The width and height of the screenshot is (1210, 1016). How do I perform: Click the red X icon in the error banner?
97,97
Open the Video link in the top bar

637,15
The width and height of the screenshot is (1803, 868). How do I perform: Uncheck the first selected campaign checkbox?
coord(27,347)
--
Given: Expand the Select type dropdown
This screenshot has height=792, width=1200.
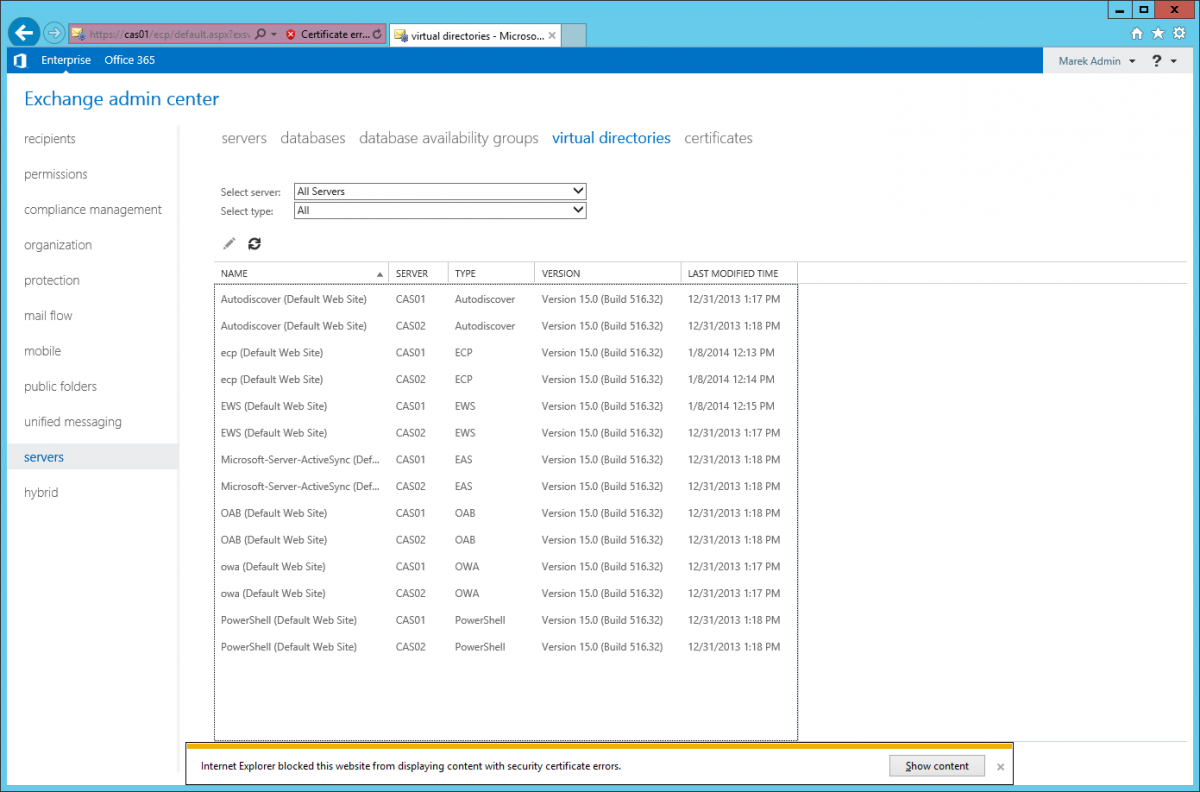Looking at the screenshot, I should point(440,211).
...
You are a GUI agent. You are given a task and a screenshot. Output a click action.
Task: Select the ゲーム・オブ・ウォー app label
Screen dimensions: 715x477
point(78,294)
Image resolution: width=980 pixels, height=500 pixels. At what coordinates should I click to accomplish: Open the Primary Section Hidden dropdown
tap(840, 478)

### [EXERCISE]
Render the items as a Markdown table with the columns Row and Line, starting with the line containing "You are a GUI" and going on through the line containing "point(78,294)", leaving out blank lines. Include only those lines.

### [FINAL RESULT]
| Row | Line |
|---|---|
| 1 | You are a GUI agent. You are given a task and a screenshot. Output a click action. |
| 2 | Task: Select the ゲーム・オブ・ウォー app label |
| 3 | Screen dimensions: 715x477 |
| 4 | point(78,294) |